• **Records for the task**:

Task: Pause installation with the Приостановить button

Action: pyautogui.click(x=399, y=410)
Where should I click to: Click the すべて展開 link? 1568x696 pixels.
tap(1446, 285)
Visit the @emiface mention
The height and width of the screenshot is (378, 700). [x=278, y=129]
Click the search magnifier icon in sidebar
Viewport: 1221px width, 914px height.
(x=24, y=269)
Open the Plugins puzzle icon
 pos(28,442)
==
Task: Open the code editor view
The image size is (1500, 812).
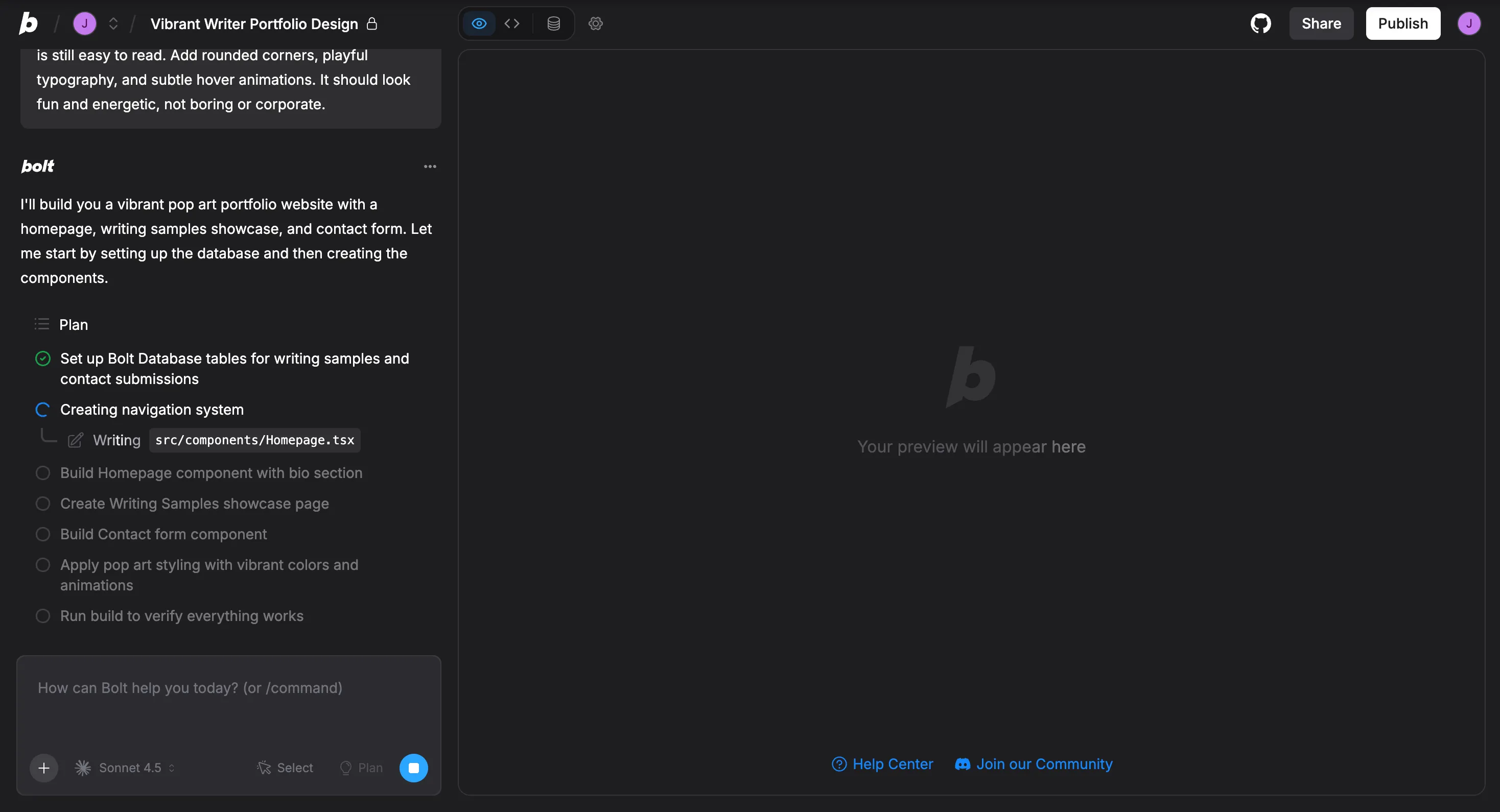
...
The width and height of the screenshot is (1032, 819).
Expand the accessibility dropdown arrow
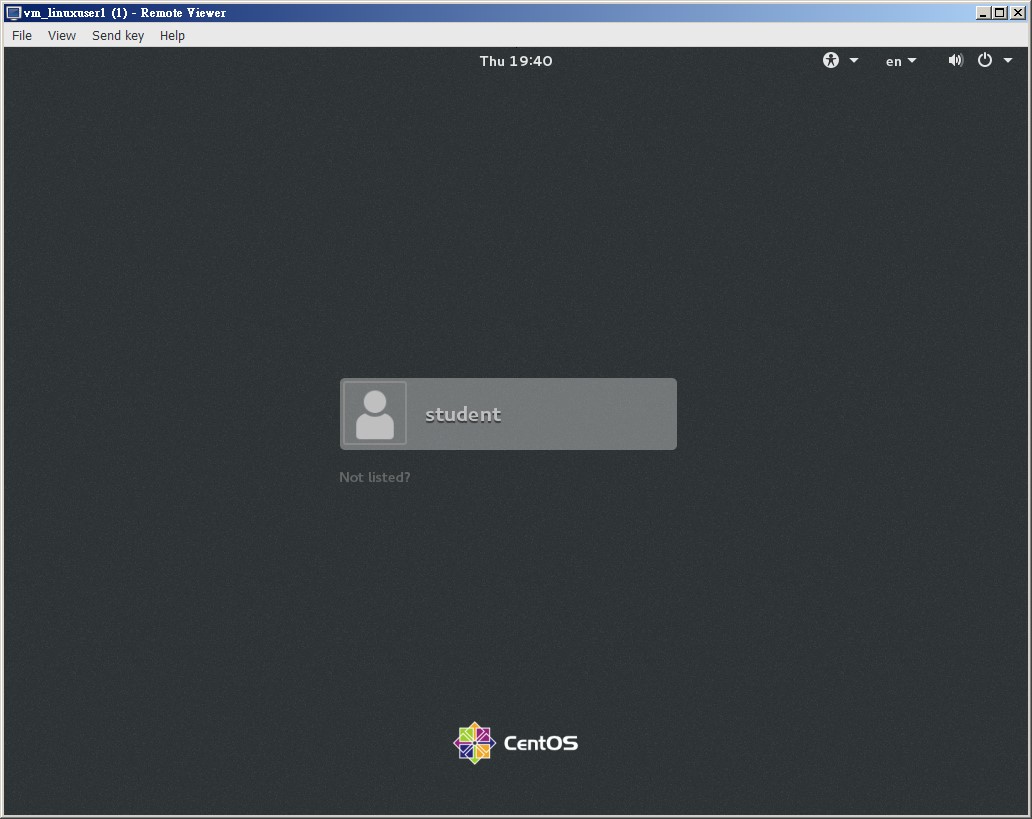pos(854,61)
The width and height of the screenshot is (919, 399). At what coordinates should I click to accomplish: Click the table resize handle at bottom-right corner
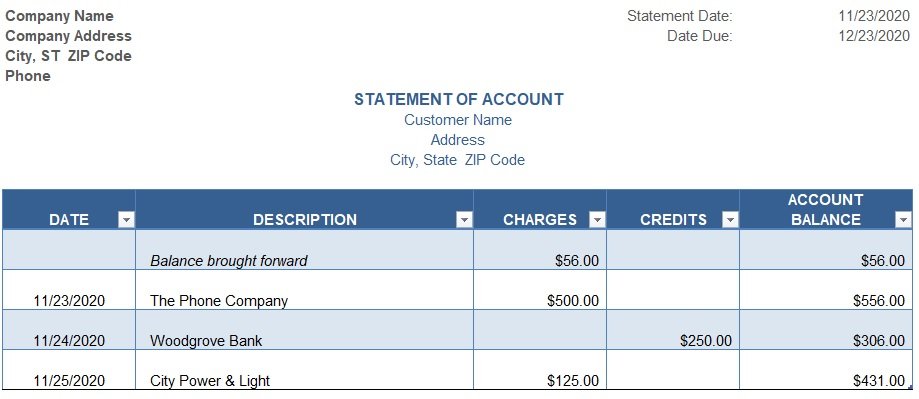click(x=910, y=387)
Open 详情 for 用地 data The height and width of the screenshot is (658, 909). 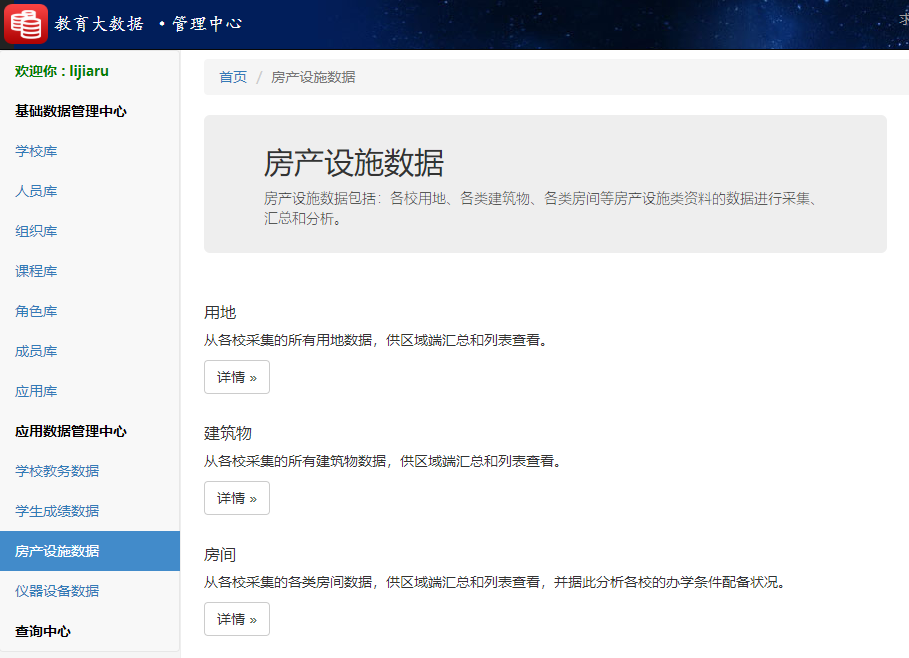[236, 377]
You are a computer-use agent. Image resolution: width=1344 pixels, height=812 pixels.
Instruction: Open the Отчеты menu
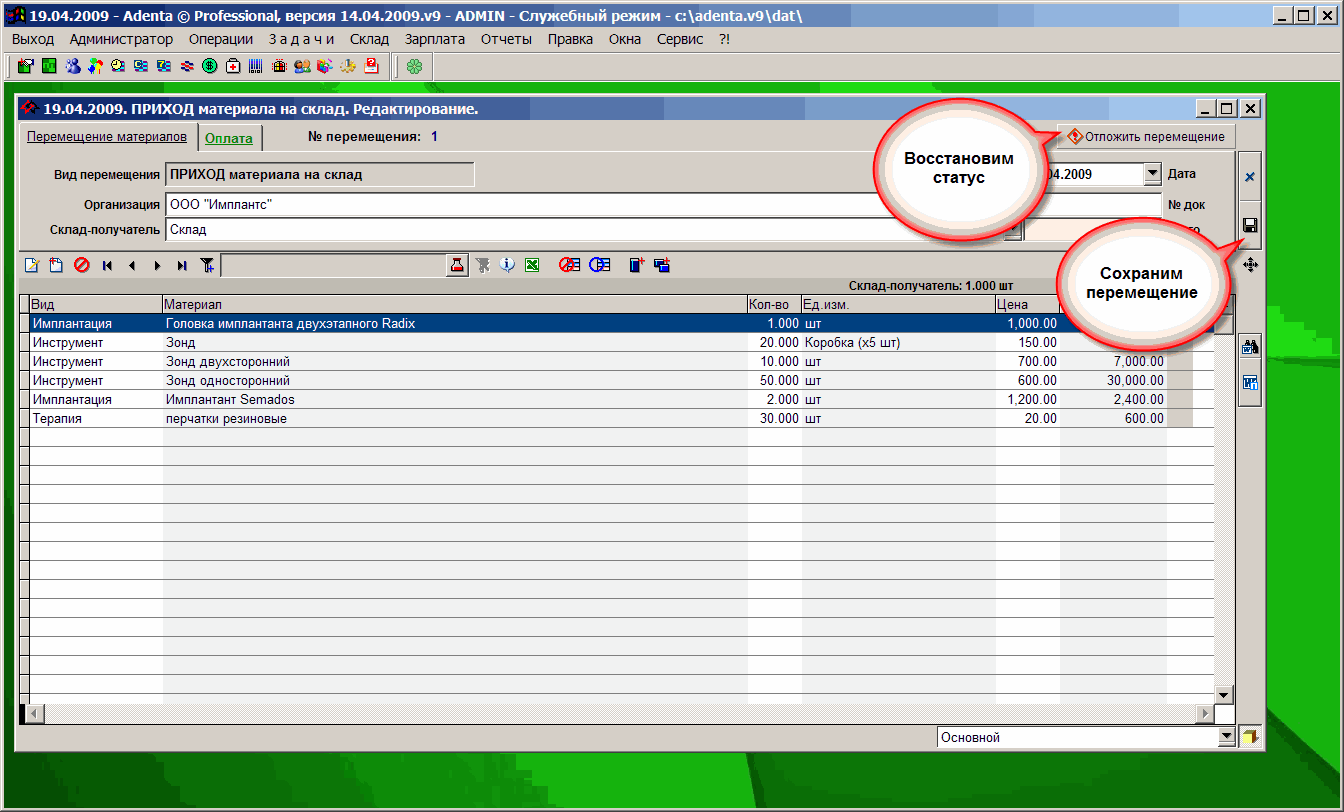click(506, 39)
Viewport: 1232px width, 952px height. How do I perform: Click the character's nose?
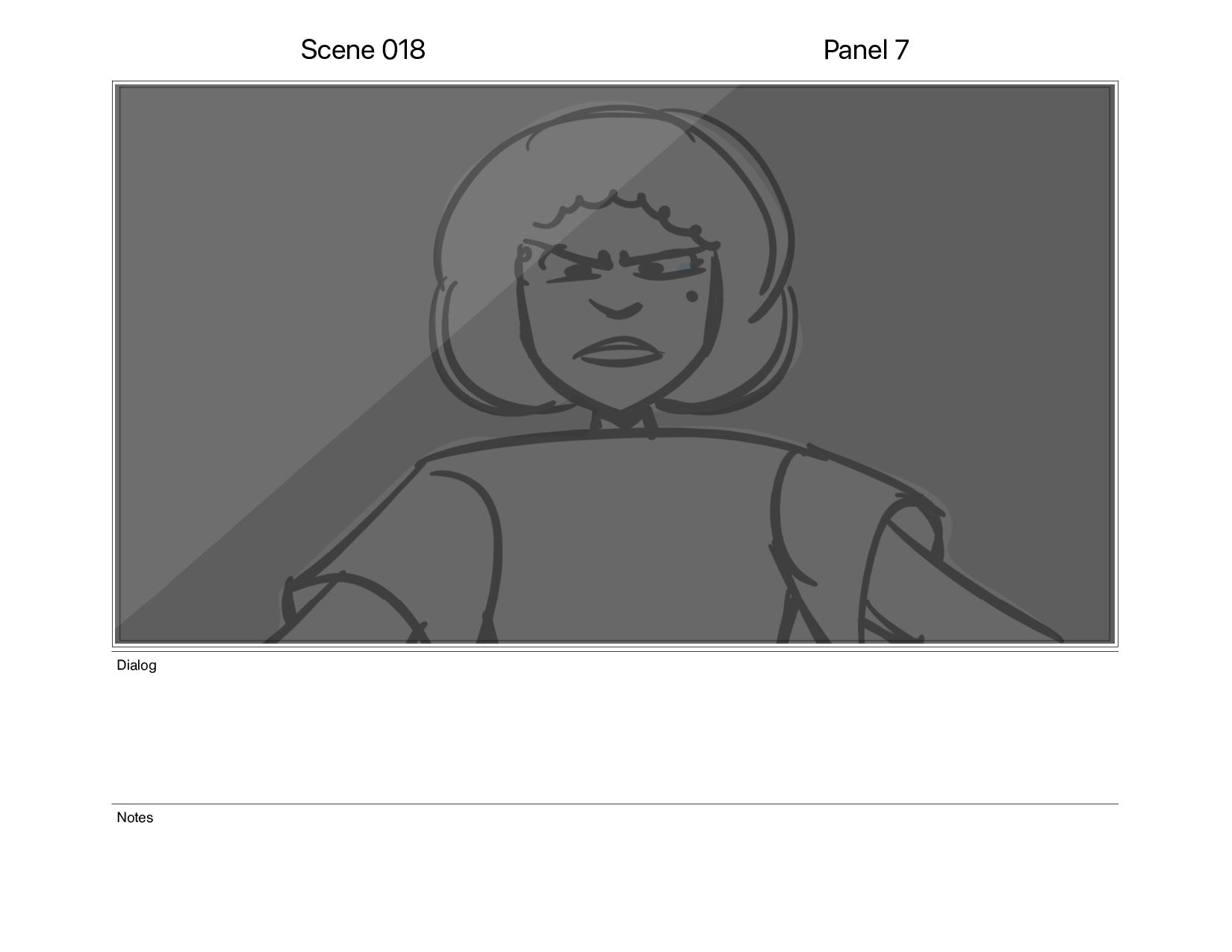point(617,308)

• **Do this**: Copy each line of the records above that contains the word "should".

• **Response to this task**:
Where should I click to: Click the すべて展開 link? 1568x696 pixels.
The width and height of the screenshot is (919, 399). At what coordinates should I click to accomplish: Click the table resize handle at bottom-right corner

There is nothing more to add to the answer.